Nayak pointed out that 300 Christian refugee families who had moved to Mondakia relief camp are now in "no man's land".
Nearly half of the 100 000 Christians in Kandhamal district were displaced in 2008 after a wave of violence left more than 70 Christians dead, and more than 6000 Christian houses looted and destroyed.
Such is the concern about the situation the refugees now face that the Global Council of Indian Christians said on 5 February, "The GCIC strongly condemns the heinous attempts … to initiate apartheid against Christian Dalits in Orissa." It alleged that the World Hindu Council and groups it said are based in the United States and other Western nations, "are believed to be behind the experimentation of Hinditva ideology of fascism in the western state of Orissa".
Sajan K. George, the president of the council, urged the world community rescue Christians "from humiliation and the worst type of ethnic cleansing in western India".
Kikos Pradhan, a camp refugee, told of his plan to go back to his village of Bakingia as early as possible to be closer to home. His hopes were, however, dashed when he visited the village on 16 January and a Hindu extremist leader poked a sword at his neck and threatened him against returning unless he became a Hindu.
Pradhan said camp residents have bitter memories of their attempts to return to their villages five months after the burning down of Christian houses and churches following the assassination of Hindu leader Swami Laxmanananda Saraswati, who was shot dead on 23 August.
Maoist rebels claimed responsibility for the murder, but Hindu extremist groups insisted the murder of Saraswati was a Christian conspiracy. They targeted Christians for weeks with those on the receiving end saying police did little to curb the violence against them.
"In many villages, they [Hindu extremists] are even asking shopkeepers not to sell anything to Christians and deny us access to common wells," Pradhan added.
The Catholic Church decided on 18 January to take 70 programme staff to the gutted headquarters of Jan Vikas, the development and social action wing of Bhubaneswar archdiocese.

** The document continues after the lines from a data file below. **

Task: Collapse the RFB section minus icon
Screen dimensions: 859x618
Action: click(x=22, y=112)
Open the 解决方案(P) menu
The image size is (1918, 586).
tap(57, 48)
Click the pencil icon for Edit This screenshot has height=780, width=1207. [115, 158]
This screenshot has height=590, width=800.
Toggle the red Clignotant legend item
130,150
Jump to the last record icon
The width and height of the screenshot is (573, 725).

The staff spent their first night on the floor of the still-charred office complex in the same place where one of their followers said she had been raped.
The entire office complex had been gutted, and three vans, seven motor bikes and everything from computers to vital documents reduced to ashes when the centre at Nuagam was attacked following the killing of the Swami.
"It's really shocking and sad," Smita Paikray, a Hindu staff member at Jan Vikas told ENI pointing to the burnt room where she used to stay with three other female staff.
Jyothi Prakash Hota, a Hindu and project coordinator of the agency, stated, "This is the work of misguided people." He noted, "Had they been aware of the social work Jan Vikas was doing, they would have never done this."
Like Hota, most of the 140 staff of Jan Vikas are Hindus who implement programmes such as organizing self help groups and water projects to generate employment among impoverished villagers in the Kandhamal jungles. Most of the beneficiaries are Hindus.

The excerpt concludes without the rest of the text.